Day 5

Sam

            Today met up with Haldir who fainted at the sight of our Fellowship.  Stupid Elf.  Leia bent down to help him but he started to scream.

            "Ah!  What a horrible sight!  Ewe!  Gross!  Some one, get this beast off me!!"

            Leia was utterly appalled.  She slapped him.  He apologized and explained he thought it was Legolas.  Legolas slapped him too.  This is getting good.

            Merry and Pippin are trying to teach Threepio archery, stupid hobbits.  It is quite entertaining…Haldir wants Artoo.  Says he's always been fascinated by the shiny hobbits…asked Han how to use blaster.  Haldir's going to regret that.  Also, Aragorn tried to take Mr. Frodo with him when he went to argue with Haldir about who got to kill Luke.  I pointed blaster at him and he was soon arguing alone.

            Mr. Frodo hasn't been eating lately, or sleeping.  Says it's the ring.  I think it's all the stress from Han and Aragron.  So we shaved Mr. Frodo's head and painted his face with neon colors.  He is now called Mr. Five-greeto.  The hobbits are convincing everyone that he is in fact another droid.  Aragorn is now crying.  Thinks Mr. Frodo died.  Ha, ha!  Twit!  Han ran to Leia to pout.  Stupid princess though, seems to have fallen for new droid.  Am going to have a shoot out with her…

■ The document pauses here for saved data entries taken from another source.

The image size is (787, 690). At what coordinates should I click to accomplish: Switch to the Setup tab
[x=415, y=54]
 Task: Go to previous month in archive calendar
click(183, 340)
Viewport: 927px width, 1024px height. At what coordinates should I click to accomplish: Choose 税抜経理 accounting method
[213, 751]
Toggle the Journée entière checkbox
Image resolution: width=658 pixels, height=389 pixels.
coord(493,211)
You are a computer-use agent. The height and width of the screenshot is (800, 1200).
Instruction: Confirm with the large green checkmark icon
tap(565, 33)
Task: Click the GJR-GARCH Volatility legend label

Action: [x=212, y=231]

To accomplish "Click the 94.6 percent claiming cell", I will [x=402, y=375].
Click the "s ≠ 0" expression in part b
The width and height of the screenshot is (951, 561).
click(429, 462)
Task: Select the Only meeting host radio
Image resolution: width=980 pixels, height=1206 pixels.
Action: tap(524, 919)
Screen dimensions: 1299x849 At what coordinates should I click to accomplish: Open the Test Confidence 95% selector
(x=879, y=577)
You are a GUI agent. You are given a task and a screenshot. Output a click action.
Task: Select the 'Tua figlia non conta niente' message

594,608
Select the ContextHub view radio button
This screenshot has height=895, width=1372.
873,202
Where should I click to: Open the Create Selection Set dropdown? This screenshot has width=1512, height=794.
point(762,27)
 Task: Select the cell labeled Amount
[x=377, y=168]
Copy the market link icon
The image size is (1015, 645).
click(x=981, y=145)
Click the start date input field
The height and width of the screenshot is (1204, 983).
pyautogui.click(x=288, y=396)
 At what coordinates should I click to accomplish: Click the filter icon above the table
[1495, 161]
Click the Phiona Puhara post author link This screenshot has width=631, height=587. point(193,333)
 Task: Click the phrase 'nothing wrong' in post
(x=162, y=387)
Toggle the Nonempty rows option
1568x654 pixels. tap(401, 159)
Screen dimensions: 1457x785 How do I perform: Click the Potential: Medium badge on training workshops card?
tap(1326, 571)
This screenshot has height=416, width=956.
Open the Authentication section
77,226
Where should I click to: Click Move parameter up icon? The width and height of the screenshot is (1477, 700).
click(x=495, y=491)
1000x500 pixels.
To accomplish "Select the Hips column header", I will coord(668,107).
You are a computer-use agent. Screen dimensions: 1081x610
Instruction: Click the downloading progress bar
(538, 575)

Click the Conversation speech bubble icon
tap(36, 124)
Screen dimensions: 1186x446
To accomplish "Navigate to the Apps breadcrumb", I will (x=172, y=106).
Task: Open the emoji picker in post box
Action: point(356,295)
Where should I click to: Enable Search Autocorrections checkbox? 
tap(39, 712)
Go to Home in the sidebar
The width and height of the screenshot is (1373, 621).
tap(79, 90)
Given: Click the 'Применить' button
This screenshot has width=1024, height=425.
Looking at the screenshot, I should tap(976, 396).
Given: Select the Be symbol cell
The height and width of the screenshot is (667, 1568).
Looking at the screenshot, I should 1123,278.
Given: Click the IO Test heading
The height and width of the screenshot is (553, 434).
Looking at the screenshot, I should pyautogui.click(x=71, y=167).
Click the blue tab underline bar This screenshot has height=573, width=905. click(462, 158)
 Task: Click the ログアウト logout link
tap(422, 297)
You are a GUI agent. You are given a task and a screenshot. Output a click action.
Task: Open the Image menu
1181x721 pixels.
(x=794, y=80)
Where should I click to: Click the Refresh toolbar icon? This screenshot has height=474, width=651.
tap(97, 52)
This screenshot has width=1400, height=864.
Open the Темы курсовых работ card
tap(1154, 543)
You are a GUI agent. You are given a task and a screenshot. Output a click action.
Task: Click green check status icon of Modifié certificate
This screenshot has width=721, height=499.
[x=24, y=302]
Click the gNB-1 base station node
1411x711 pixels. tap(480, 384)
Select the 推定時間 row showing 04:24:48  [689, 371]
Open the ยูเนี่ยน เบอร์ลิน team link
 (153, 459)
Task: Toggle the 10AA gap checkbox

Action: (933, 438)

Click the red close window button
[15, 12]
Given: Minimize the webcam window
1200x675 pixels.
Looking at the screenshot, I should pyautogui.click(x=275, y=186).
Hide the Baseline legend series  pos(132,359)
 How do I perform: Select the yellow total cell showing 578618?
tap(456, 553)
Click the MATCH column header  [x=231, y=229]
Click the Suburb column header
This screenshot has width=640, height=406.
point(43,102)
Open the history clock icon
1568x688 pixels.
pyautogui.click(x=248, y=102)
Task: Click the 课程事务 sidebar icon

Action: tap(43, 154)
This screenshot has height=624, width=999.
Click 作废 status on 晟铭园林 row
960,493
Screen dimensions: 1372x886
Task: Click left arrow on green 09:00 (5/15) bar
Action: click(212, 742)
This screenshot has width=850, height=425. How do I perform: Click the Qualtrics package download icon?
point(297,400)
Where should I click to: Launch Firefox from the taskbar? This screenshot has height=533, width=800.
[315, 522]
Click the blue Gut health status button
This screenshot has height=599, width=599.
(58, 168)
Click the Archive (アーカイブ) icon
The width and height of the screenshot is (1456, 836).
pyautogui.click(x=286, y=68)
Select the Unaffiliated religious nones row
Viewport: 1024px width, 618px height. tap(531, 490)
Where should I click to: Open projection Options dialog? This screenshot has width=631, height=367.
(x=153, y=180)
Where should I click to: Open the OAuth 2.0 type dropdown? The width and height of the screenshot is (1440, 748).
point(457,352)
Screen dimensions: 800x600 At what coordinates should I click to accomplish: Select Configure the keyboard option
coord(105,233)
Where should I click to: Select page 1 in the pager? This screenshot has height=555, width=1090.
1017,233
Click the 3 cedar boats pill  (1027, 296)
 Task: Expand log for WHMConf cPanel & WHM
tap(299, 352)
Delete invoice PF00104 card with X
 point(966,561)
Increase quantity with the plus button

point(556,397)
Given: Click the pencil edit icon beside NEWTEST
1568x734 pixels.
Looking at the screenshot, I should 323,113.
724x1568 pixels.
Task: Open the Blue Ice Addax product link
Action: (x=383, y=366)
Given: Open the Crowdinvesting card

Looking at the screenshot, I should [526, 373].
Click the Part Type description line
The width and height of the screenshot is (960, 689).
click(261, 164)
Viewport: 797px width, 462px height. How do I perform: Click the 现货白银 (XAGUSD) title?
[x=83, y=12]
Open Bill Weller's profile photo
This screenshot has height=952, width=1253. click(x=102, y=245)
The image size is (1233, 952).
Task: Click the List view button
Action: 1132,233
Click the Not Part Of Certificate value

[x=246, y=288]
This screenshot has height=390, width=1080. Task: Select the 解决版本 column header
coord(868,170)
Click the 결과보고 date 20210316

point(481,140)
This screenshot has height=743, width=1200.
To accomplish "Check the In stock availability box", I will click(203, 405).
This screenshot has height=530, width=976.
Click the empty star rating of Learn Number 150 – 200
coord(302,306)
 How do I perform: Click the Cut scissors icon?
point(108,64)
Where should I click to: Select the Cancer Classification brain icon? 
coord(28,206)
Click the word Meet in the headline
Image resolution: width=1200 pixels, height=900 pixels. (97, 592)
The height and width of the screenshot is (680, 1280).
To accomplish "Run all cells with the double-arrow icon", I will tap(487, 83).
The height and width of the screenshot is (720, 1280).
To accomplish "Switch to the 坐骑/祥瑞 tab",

            Met the Lady of Light, Galandriel. Quite a babe.  Seems to be taking an interest in Threepio.  Says his coat is perfect for reflecting light.  Asked him to stand in her room, so he'd light it up.  Artoo is throwing a fit.  Says she is slowly taking him apart and using pieces to decorate her room.  Threepio denies it.  Merry and Pippin told him its good look to give your parts away if you're a droid.

            Mr. Frodo, aka Mr. Five-greeto, is in depression.  Says he wanted Galandriel to like him.  So as I tried to cheer everyone up by singing about fireworks and dancing the chicken dance, Mr. Frodo went to drown himself.  Galandriel was already there, though.  Tried to take ring.  Said she liked him better as hobbit.  Gave him a wig.  He offered the ring in exchange.  She didn't take it, apparently.  Wonder what she did take?